In the fourth (and final) part of the fifth chapter of The Princess Bride, Westley and Buttercup must brave the Fire Swamp and Snow Sand and R.O.U.S. Intrigued? Then it’s time for Mark to read The Princess Bride.
FIVE: WESTLEY, BUTTERCUP, HUMPERDINCK, AND RUGEN
As much as I might have said in the past that romance bores me, I think that was mostly me being incredibly bitter and boring myself. I MEAN RIGHT. So insufferable! Though I still maintain that love triangles aren’t my favorite thing unless that triangle involves Sam, Frodo, and potatoes. Then it’s pure poetry and I have the science and math to prove it. Try me. So I cannot deny that a great deal of the end of this chapter is gorgeously romantic, and I love it. The thing that impresses me the most is despite the fact that both Buttercup and Westley have their little arguments and doubts, their love for one another is remarkably pure. It’s unpretentious. It’s genuine. Sure, they’re both different people than they were long ago, but that doesn’t mean they still don’t care about one another deeply. I suppose there’s also something very attractive about the idea of someone being so dedicated to you that they’ll sacrifice years of their life to make you happy.
Note that this is all consensual and not at all like what Twilight was about. I AM SORRY TO SULLY THIS REVIEW BY MENTIONING THAT, but I can’t help but think about how the same concept is completely fucking ruined by that series. It’s taking devotion to this really disgusting level because it’s not about loyalty. It’s about control, subjugation, and convenience. (PS: Can you tell I’m still bitter about reading those books? CAN YOU TELL?) I don’t feel that Westley is controlling Buttercup at all. They both want to be with one another, and I deeply, deeply support this.

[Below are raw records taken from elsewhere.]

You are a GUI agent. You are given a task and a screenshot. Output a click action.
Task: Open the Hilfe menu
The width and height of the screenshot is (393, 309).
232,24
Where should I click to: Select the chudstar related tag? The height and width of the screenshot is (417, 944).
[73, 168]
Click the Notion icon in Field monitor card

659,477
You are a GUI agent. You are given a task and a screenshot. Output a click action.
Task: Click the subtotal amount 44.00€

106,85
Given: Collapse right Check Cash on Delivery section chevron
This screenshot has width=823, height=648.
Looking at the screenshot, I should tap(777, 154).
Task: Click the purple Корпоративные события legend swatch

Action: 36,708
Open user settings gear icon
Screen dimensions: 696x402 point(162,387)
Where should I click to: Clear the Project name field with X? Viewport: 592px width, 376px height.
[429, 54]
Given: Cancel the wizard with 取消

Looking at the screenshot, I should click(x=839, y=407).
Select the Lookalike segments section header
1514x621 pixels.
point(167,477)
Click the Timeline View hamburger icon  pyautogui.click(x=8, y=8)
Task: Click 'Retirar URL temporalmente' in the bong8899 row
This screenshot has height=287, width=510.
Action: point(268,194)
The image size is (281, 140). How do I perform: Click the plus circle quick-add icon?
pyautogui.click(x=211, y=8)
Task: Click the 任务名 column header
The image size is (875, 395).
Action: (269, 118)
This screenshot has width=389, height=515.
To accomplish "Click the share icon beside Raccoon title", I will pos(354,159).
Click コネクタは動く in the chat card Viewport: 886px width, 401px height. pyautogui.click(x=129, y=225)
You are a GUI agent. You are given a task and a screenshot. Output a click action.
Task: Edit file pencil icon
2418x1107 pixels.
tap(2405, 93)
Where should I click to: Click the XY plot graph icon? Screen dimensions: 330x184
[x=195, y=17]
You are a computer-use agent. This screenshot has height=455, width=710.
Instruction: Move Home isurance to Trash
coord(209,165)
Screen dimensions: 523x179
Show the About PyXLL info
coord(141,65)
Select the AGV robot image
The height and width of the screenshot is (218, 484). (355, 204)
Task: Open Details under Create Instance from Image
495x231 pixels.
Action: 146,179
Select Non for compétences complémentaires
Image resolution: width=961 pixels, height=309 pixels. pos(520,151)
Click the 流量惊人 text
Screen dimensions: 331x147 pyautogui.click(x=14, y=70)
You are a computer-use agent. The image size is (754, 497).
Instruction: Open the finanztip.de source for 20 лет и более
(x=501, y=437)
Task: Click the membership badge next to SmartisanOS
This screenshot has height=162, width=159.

It had been a while since Goldman interrupted the text, and the way that he does here is so funny to me. I mean, he interrupts an interruption, which I am now interrupting myself. Morgenstern has such a quirky way of writing because he’s constantly acknowledging that he is telling a story. He knows there is a reader, and he wants to engage with that person at every turn. Whether he’s defining whether a word is before or after its proper time, or when he’s bringing his wife’s complaints into the story, it’s they awareness that makes me laugh. I suppose I do the same thing when I’m telling stories, too! Clearly, Goldman is slightly obsessed with it as well, since he has to interrupt this section to tell us that:
1) Morgenstern’s interruption device adds nothing to the text, which means he must be oblivious to the fact that he’s doing the same thing, which makes me smile.
2) he wrote the reunion scene between Westley and Buttercup on his own, which… oh my god, how can I read this.
3) you can read this scene by mailing his publishers and costing them tons in postage
4) he also uses an asterik for the first time to notify us that you can read the reunion scene online, which I will do after I finish the book.
I also greatly enjoy that Morgenstern admits he left the scene out of the original text because his characters deserve privacy. This might be the most adorable author admission in the history of the world.
Also: syllabub. help me i am dying of cute
Is it okay to admit that large parts of the Fire Swamp scene in the film kind of terrified me for years, especially the sand? Like, the R.O.U.S were almost comical in the way they looked, but I think The Neverending Story ruined swamps of any kind for the rest of my life. I’m sorry, there are few things in film that traumatized me more than the Swamps of Sadness scene. Perhaps Mufasa’s death in The Lion King? Actually, when I first saw The Lion King, I genuinely believed for months that my father would be killed by a pack of wildebeest. I know I just typed the funniest sentence in the world just now, but I can’t even begin to explain to you how serious this fear was. Like, I was ten years old when that movie came out, and what fucking ten-year-old actually believes wildebeest are just hanging around the neighborhood? I had the strangest childhood, I swear. Did you know I was also afraid of of a volcano erupting nearby as well? I should really stop admitting these things because they’re really embarrassing once I type them.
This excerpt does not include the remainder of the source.